BIOGRAFIA

Katia Margolis nasce a Mosca nel 1973. I suoi studi, umanistici e artistici, si compiono fra Russia, Italia e Australia. Partendo dall’osservazione del contesto abitativo e naturale russo ha sviluppato un linguaggio che si esprime in più direzioni: incisione, pittura, grafica e illustrazione. Gli oggetti di casa e dacia e in particolare il libro, fonte e prodotto del suo lavoro, sono l’antico abc di una narrazione che le permette di abitare il presente.

L’Artista

Katia Margolis ha illustrato e progettato vari libri, sopratutto di poesia, tra quali un libro bilingue “Quaderni Veneziani: Brodskij e gli altri”, ideato dalla Margolis sia dal punto di visto del contenuto (i.e., ideazione generale, raccolta dei testi, traduzioni, introduzione, commentari letterari), sia dal punto di visto artistico (copertina, grafica, illustrazioni). Ha scritto per riviste letterarie, insegnato all’Università Statale delle Scienze Umane di Mosca e alla Melbourne University. Le opere di Katia Margolis sono state acquistate per numerose collezioni private in Europa e negli Stati Uniti, tra cui la maggiore collezione dell’Arte russa del XX sec. di Alberto Sandretti (ospitata al Museo MART a Rovereto). Katia Margolis fa parte del Concilio Europeo dell’Arte ed espone in Italia, Russia e negli Stati Uniti.

Tratto dalla Mostra “Icone Quotidiane” (Novembre 2007)

Luce e materia. L’immagine come punto del loro incontro. La luce non è visibile di per sè. Neanche la materia è visibile senza luce. Solo la materia toccata dalla luce produce l’immagine. Solo le cose toccate dall’invisibile, cioè, vissute o amate, diventano reali. In questo senso arte è sempre realismo. Viste e vissute così tante immagini possono diventare icone, nel senso inteso da O. Pavel Florenskij nel saggio “Le Porte Regali” – icone nella misura in cui riescono ad essere finestre tra due mondi: quello invisibile che si proietta attraverso questa finestra su quello visibile. I primi passi sulla neve del campo della Dacia della mia infanzia russa, visti attraverso il vetro della memoria, anche essi sono una specie di icone. Le impronte visibili che lasciamo sul bianco infinito.

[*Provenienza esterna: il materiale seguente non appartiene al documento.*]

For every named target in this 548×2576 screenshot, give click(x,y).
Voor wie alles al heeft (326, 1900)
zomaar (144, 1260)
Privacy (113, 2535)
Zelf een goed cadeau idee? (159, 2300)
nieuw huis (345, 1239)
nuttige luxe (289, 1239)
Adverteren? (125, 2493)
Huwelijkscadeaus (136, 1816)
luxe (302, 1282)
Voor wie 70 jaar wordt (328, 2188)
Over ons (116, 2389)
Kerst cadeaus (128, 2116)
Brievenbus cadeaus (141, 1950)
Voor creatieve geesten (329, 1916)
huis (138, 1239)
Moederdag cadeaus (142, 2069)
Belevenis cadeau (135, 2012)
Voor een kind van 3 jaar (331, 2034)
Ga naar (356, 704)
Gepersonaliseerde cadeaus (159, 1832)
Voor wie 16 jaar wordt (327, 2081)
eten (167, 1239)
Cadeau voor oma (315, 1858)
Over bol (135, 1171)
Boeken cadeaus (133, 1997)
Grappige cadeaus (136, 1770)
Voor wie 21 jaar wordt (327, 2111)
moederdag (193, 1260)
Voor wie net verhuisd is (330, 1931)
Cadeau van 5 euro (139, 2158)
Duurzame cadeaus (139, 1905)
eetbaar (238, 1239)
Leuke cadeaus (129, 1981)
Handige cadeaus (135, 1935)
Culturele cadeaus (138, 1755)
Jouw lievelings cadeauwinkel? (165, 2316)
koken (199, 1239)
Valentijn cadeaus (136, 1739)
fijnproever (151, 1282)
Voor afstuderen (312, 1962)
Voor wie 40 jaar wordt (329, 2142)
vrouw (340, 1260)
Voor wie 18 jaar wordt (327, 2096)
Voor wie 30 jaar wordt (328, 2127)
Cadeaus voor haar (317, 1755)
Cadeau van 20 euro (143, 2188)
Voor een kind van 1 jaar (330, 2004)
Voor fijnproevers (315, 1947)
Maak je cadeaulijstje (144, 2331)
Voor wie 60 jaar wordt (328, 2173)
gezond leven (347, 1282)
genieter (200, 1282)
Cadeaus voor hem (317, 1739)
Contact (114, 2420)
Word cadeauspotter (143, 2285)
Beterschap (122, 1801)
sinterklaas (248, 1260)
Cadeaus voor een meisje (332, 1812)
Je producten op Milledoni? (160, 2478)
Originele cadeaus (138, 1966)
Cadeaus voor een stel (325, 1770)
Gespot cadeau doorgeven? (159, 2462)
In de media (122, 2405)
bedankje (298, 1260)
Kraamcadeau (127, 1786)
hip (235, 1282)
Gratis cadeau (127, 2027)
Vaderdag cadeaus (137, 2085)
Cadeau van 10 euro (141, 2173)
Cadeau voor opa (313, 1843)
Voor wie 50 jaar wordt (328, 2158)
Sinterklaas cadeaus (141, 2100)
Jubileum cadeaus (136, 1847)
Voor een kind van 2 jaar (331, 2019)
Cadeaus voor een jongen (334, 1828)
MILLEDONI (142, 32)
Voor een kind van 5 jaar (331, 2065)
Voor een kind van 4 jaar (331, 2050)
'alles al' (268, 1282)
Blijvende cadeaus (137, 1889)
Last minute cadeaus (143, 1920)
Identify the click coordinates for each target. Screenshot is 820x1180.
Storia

Per quella stessa via, per le stesse contrade 
degli angeli andavano, mescolati alla folla. 
L’incorporeità li rendeva invisibili, 
ma a ogni passo lasciavano l’impronta d’un piede.

Boris Pasternak

Infatti mi è capitato di crescere nella dača di Pasternak a Peredelkino, vicino a Mosca, che rappresenta anche lo spazio fisico del romanzo “Doktor Zivago”, a cui debbo tanto. D’altronde le poesie del romanzo sono state scritte a Peredelkino quasi “dal vero”, e pure lo sfondo storico del romanzo prosegue nel tempo della mia infanzia. Forse proprio per questo mi vedevo piuttosto come un’abitante che come una lettrice di questo libro. Tutte le cose, i rumori e le immagini della dača sono ormai inseparabili dalle poesie.

Per me tutto è cominciato da lì.
La dača della mia infanzia che mi si offre come libro di poesie
Pagine-lenzuola appese alle righe.
Metrica di passi su sentieri coperti di neve.
Rime di alberi lungo il vialetto.
Campo sconfinato di significati dietro il cancello, che anche adesso sto attraversando.
E le cose diventano parole.
Da vedere.
Da toccare.
Da sentire.
Da capire.

Ora a Venezia leggo con gli stessi occhi e nella stessa maniera i riflessi dei ponti, i capitoli delle facciate, le righe delle bricole sulla superficie argentata della carta sgualcita della Laguna. Solo che nel corso degli anni diventa sempre più chiaro come sono piccole queste parole rispetto all’infinità del silenzio dilagato intorno.

Il mio lavoro non è solo сercare di vedere, toccare, sentire, magari capire, ma piuttosto di cogliere questo silenzio attraverso i passi sul bianco.